Problem to solve: List every line of the items that contains the word "Toggle", matching case exactly.
>>>
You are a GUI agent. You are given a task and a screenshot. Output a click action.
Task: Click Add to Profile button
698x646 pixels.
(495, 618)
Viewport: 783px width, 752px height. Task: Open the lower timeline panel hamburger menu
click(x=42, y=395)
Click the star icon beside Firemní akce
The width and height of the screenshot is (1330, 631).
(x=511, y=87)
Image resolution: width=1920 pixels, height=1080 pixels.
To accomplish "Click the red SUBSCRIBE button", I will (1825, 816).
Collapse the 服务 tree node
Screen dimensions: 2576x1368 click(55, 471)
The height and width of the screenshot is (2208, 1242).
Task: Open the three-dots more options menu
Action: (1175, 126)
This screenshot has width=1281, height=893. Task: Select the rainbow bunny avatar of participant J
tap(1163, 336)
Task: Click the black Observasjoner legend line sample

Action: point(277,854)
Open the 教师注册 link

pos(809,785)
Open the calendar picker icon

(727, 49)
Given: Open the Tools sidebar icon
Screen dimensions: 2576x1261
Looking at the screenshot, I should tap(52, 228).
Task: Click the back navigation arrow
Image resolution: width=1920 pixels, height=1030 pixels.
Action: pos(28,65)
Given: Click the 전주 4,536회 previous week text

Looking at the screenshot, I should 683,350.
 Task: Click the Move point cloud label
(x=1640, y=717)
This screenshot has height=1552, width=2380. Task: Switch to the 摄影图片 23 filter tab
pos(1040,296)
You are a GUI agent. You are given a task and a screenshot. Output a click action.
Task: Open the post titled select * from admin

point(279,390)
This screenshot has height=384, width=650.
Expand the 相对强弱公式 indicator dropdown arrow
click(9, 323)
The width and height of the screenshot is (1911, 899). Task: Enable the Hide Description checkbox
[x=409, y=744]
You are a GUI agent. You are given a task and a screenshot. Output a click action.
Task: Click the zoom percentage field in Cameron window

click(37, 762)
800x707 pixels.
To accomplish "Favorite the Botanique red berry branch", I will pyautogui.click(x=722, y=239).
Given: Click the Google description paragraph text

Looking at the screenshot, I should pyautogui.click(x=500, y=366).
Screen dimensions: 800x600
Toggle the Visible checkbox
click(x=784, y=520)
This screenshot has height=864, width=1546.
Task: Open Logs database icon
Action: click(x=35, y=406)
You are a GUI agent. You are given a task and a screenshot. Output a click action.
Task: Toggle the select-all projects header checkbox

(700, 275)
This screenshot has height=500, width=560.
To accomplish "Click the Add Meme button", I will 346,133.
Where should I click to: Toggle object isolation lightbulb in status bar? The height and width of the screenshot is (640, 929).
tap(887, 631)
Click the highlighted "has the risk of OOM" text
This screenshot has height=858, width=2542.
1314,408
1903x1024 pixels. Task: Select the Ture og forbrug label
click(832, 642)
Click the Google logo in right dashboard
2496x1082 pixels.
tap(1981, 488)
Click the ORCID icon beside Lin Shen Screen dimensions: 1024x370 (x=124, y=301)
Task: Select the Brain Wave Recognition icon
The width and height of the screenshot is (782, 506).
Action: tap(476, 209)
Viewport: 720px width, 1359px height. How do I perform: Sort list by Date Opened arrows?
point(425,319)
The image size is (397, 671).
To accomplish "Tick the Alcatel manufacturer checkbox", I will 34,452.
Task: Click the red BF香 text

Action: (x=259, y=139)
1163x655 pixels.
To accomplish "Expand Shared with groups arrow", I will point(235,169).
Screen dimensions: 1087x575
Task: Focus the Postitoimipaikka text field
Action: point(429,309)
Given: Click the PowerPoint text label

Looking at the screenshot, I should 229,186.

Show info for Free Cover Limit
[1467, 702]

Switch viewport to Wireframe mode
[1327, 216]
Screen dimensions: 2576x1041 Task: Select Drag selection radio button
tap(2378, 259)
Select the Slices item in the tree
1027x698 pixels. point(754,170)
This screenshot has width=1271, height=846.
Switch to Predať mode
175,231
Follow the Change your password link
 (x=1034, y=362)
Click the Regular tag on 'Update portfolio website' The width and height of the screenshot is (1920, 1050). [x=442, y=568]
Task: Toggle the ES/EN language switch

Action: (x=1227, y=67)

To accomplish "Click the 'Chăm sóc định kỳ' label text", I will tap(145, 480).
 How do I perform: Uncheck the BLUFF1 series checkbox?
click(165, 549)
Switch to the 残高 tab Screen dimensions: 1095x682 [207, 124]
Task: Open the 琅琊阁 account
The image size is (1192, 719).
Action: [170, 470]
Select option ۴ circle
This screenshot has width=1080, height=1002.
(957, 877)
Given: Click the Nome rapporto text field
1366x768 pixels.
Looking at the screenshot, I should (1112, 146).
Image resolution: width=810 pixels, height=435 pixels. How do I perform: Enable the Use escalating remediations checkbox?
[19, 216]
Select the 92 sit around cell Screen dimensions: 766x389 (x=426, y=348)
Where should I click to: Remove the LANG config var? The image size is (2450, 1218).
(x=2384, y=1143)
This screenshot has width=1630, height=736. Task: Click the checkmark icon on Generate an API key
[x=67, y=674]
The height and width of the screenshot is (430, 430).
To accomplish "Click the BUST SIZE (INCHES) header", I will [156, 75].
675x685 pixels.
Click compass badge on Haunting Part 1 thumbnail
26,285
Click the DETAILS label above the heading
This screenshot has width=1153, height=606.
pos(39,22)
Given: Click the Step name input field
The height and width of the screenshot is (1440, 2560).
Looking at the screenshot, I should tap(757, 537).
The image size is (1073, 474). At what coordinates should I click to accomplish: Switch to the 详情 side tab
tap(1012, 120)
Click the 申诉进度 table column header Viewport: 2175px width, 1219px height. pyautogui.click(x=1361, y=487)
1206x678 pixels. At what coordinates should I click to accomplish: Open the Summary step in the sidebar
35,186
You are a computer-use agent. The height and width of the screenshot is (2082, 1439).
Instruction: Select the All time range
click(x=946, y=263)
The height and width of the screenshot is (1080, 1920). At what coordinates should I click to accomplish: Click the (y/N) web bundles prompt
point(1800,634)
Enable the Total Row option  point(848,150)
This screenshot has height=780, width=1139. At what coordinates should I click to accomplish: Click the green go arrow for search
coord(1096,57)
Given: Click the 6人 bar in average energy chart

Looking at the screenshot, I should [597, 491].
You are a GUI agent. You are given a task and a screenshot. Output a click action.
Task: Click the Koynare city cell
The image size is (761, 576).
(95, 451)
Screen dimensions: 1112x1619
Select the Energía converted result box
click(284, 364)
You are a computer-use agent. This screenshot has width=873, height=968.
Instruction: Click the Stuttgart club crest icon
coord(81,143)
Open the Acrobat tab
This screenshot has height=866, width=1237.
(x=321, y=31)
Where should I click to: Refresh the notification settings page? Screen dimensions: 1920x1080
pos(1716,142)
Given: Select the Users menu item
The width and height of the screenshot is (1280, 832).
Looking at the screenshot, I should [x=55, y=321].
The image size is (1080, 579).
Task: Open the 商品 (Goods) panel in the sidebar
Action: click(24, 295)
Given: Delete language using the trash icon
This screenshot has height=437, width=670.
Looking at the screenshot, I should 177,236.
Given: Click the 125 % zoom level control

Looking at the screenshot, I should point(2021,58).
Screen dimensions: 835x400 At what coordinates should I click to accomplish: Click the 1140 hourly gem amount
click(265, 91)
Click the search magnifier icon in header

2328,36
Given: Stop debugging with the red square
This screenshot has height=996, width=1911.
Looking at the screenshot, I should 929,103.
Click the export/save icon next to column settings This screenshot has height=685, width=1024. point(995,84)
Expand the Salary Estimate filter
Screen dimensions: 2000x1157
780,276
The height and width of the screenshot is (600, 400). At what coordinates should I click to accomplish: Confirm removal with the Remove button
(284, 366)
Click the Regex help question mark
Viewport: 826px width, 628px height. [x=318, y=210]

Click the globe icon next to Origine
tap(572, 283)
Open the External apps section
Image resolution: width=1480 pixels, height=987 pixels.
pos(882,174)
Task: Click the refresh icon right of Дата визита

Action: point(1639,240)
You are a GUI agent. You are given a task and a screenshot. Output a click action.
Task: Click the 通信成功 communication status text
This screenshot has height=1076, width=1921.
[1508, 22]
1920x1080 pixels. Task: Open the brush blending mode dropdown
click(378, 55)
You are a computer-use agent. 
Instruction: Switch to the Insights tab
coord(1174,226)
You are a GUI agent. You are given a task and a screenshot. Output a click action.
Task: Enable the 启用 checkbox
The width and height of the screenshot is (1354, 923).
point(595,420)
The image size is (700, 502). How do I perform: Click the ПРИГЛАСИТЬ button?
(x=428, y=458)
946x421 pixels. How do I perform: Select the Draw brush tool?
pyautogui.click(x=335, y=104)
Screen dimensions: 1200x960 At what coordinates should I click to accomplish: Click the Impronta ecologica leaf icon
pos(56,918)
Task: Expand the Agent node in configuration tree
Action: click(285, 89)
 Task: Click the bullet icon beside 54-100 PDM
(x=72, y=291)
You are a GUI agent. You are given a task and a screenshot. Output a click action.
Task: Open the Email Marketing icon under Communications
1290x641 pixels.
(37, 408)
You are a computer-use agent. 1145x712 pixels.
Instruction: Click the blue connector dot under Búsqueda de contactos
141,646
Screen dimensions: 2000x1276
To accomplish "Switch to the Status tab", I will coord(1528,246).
<<<
Complete response:
Toggle the Visible checkbox
Task: Toggle the select-all projects header checkbox
Where should I click to: Toggle object isolation lightbulb in status bar? The height and width of the screenshot is (640, 929).
Task: Toggle the ES/EN language switch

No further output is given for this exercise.